Action item:
Transcribe all records, preserving every character.

Record set:
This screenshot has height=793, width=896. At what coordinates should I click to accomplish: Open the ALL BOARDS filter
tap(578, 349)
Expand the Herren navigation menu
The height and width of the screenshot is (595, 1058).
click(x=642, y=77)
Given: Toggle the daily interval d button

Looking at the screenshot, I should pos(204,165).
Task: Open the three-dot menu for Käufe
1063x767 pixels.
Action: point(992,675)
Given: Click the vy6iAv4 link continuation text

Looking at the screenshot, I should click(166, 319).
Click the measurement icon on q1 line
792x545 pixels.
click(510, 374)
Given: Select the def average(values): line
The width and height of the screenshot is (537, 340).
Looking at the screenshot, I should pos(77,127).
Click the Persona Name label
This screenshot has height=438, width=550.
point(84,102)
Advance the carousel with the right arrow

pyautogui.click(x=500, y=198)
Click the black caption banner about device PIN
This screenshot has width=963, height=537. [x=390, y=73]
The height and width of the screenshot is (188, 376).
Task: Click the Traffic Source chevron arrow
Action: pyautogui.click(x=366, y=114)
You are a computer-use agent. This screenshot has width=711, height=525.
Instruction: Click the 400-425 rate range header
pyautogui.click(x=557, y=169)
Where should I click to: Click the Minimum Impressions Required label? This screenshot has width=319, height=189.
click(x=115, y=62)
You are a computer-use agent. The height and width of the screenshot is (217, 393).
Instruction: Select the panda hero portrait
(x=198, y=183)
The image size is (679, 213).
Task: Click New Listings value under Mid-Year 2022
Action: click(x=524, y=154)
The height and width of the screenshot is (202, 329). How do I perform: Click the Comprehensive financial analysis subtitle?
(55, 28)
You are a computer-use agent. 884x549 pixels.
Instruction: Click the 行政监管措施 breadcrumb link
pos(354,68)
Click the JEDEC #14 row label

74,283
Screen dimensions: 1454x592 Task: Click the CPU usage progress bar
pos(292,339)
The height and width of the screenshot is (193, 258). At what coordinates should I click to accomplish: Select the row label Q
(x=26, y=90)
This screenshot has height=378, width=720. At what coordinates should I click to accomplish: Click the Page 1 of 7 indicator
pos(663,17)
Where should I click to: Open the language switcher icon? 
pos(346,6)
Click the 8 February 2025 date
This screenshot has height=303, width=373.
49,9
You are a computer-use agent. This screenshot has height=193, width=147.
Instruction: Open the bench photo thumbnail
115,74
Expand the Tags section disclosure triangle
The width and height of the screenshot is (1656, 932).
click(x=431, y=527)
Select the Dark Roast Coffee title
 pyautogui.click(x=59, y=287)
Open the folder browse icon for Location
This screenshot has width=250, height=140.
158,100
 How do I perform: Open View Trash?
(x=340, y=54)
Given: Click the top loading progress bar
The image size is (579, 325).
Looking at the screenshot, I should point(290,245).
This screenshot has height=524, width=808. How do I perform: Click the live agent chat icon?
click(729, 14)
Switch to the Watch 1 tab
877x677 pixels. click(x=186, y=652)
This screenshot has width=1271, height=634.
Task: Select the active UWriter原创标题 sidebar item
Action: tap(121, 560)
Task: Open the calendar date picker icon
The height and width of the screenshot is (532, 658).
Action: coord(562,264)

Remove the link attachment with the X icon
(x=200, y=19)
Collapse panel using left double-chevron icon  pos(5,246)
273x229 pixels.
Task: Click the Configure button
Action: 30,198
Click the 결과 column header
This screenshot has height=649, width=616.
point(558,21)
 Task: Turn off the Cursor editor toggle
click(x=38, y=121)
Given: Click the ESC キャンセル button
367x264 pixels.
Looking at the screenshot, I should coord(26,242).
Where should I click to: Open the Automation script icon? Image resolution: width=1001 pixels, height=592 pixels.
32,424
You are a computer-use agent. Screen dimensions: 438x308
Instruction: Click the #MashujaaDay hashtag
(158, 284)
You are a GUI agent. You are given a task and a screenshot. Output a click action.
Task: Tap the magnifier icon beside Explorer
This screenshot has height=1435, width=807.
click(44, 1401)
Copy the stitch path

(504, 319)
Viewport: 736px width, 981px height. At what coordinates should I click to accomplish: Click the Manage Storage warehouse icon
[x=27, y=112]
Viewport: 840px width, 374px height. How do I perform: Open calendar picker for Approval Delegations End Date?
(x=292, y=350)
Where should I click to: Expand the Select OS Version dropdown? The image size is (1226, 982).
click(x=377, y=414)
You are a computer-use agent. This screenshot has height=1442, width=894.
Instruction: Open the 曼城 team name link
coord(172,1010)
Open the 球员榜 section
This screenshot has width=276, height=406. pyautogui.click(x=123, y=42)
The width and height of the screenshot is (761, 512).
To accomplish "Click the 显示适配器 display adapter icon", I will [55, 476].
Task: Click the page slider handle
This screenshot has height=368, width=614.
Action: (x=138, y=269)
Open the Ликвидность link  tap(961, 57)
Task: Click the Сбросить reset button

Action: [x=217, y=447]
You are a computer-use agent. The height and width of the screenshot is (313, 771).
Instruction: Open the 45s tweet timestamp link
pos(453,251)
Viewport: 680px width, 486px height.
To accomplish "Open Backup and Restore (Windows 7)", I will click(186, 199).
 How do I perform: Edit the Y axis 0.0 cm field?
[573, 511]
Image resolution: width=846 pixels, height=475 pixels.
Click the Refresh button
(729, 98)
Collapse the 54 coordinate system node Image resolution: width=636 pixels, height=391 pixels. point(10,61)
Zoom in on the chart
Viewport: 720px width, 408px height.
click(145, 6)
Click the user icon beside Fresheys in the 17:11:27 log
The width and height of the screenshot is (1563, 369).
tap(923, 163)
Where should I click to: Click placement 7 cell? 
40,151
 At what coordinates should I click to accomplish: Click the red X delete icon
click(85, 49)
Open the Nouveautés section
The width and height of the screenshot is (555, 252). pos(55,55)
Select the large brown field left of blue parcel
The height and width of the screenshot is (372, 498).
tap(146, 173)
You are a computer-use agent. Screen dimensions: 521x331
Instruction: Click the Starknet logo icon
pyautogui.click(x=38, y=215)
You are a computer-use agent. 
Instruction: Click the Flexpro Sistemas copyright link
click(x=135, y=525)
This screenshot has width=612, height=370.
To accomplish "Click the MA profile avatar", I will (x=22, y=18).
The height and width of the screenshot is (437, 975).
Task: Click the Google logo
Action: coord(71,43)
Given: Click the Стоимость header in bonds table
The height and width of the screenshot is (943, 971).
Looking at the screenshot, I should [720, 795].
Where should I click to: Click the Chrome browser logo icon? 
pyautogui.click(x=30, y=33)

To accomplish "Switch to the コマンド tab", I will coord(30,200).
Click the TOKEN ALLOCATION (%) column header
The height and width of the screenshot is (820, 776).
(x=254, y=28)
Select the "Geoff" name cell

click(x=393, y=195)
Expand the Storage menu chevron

Response:
This screenshot has height=793, width=896. At what coordinates should I click to accomplish: Open the ALL BOARDS filter
tap(578, 349)
Expand the Herren navigation menu
The height and width of the screenshot is (595, 1058).
click(x=642, y=77)
Given: Toggle the daily interval d button

Looking at the screenshot, I should pos(204,165).
Task: Open the three-dot menu for Käufe
1063x767 pixels.
Action: point(992,675)
Given: Click the vy6iAv4 link continuation text

Looking at the screenshot, I should click(166, 319).
Click the measurement icon on q1 line
792x545 pixels.
click(510, 374)
Given: Select the def average(values): line
The width and height of the screenshot is (537, 340).
Looking at the screenshot, I should pos(77,127).
Click the Persona Name label
This screenshot has height=438, width=550.
point(84,102)
Advance the carousel with the right arrow

pyautogui.click(x=500, y=198)
Click the black caption banner about device PIN
This screenshot has width=963, height=537. [x=390, y=73]
The height and width of the screenshot is (188, 376).
Task: Click the Traffic Source chevron arrow
Action: pyautogui.click(x=366, y=114)
You are a computer-use agent. This screenshot has width=711, height=525.
Instruction: Click the 400-425 rate range header
pyautogui.click(x=557, y=169)
Where should I click to: Click the Minimum Impressions Required label? This screenshot has width=319, height=189.
click(x=115, y=62)
You are a computer-use agent. The height and width of the screenshot is (217, 393).
Instruction: Select the panda hero portrait
(x=198, y=183)
The image size is (679, 213).
Task: Click New Listings value under Mid-Year 2022
Action: click(x=524, y=154)
The height and width of the screenshot is (202, 329). How do I perform: Click the Comprehensive financial analysis subtitle?
(55, 28)
You are a computer-use agent. 884x549 pixels.
Instruction: Click the 行政监管措施 breadcrumb link
pos(354,68)
Click the JEDEC #14 row label

74,283
Screen dimensions: 1454x592 Task: Click the CPU usage progress bar
pos(292,339)
The height and width of the screenshot is (193, 258). At what coordinates should I click to accomplish: Select the row label Q
(x=26, y=90)
This screenshot has height=378, width=720. At what coordinates should I click to accomplish: Click the Page 1 of 7 indicator
pos(663,17)
Where should I click to: Open the language switcher icon? 
pos(346,6)
Click the 8 February 2025 date
This screenshot has height=303, width=373.
49,9
You are a computer-use agent. This screenshot has height=193, width=147.
Instruction: Open the bench photo thumbnail
115,74
Expand the Tags section disclosure triangle
The width and height of the screenshot is (1656, 932).
click(x=431, y=527)
Select the Dark Roast Coffee title
 pyautogui.click(x=59, y=287)
Open the folder browse icon for Location
This screenshot has width=250, height=140.
158,100
 How do I perform: Open View Trash?
(x=340, y=54)
Given: Click the top loading progress bar
The image size is (579, 325).
Looking at the screenshot, I should point(290,245).
This screenshot has height=524, width=808. How do I perform: Click the live agent chat icon?
click(729, 14)
Switch to the Watch 1 tab
877x677 pixels. click(x=186, y=652)
This screenshot has width=1271, height=634.
Task: Select the active UWriter原创标题 sidebar item
Action: tap(121, 560)
Task: Open the calendar date picker icon
The height and width of the screenshot is (532, 658).
Action: coord(562,264)

Remove the link attachment with the X icon
(x=200, y=19)
Collapse panel using left double-chevron icon  pos(5,246)
273x229 pixels.
Task: Click the Configure button
Action: 30,198
Click the 결과 column header
This screenshot has height=649, width=616.
point(558,21)
 Task: Turn off the Cursor editor toggle
click(x=38, y=121)
Given: Click the ESC キャンセル button
367x264 pixels.
Looking at the screenshot, I should coord(26,242).
Where should I click to: Open the Automation script icon? Image resolution: width=1001 pixels, height=592 pixels.
32,424
You are a computer-use agent. Screen dimensions: 438x308
Instruction: Click the #MashujaaDay hashtag
(158, 284)
You are a GUI agent. You are given a task and a screenshot. Output a click action.
Task: Tap the magnifier icon beside Explorer
This screenshot has height=1435, width=807.
click(44, 1401)
Copy the stitch path

(504, 319)
Viewport: 736px width, 981px height. At what coordinates should I click to accomplish: Click the Manage Storage warehouse icon
[x=27, y=112]
Viewport: 840px width, 374px height. How do I perform: Open calendar picker for Approval Delegations End Date?
(x=292, y=350)
Where should I click to: Expand the Select OS Version dropdown? The image size is (1226, 982).
click(x=377, y=414)
You are a computer-use agent. This screenshot has height=1442, width=894.
Instruction: Open the 曼城 team name link
coord(172,1010)
Open the 球员榜 section
This screenshot has width=276, height=406. pyautogui.click(x=123, y=42)
The width and height of the screenshot is (761, 512).
To accomplish "Click the 显示适配器 display adapter icon", I will [55, 476].
Task: Click the page slider handle
This screenshot has height=368, width=614.
Action: (x=138, y=269)
Open the Ликвидность link  tap(961, 57)
Task: Click the Сбросить reset button

Action: [x=217, y=447]
You are a computer-use agent. The height and width of the screenshot is (313, 771).
Instruction: Open the 45s tweet timestamp link
pos(453,251)
Viewport: 680px width, 486px height.
To accomplish "Open Backup and Restore (Windows 7)", I will click(186, 199).
 How do I perform: Edit the Y axis 0.0 cm field?
[573, 511]
Image resolution: width=846 pixels, height=475 pixels.
Click the Refresh button
(729, 98)
Collapse the 54 coordinate system node Image resolution: width=636 pixels, height=391 pixels. point(10,61)
Zoom in on the chart
Viewport: 720px width, 408px height.
click(145, 6)
Click the user icon beside Fresheys in the 17:11:27 log
The width and height of the screenshot is (1563, 369).
tap(923, 163)
Where should I click to: Click placement 7 cell? 
40,151
 At what coordinates should I click to accomplish: Click the red X delete icon
click(85, 49)
Open the Nouveautés section
The width and height of the screenshot is (555, 252). pos(55,55)
Select the large brown field left of blue parcel
The height and width of the screenshot is (372, 498).
tap(146, 173)
You are a computer-use agent. Screen dimensions: 521x331
Instruction: Click the Starknet logo icon
pyautogui.click(x=38, y=215)
You are a computer-use agent. 
Instruction: Click the Flexpro Sistemas copyright link
click(x=135, y=525)
This screenshot has width=612, height=370.
To accomplish "Click the MA profile avatar", I will (x=22, y=18).
The height and width of the screenshot is (437, 975).
Task: Click the Google logo
Action: coord(71,43)
Given: Click the Стоимость header in bonds table
The height and width of the screenshot is (943, 971).
Looking at the screenshot, I should [720, 795].
Where should I click to: Click the Chrome browser logo icon? 
pyautogui.click(x=30, y=33)

To accomplish "Switch to the コマンド tab", I will coord(30,200).
Click the TOKEN ALLOCATION (%) column header
The height and width of the screenshot is (820, 776).
(x=254, y=28)
Select the "Geoff" name cell

click(x=393, y=195)
Expand the Storage menu chevron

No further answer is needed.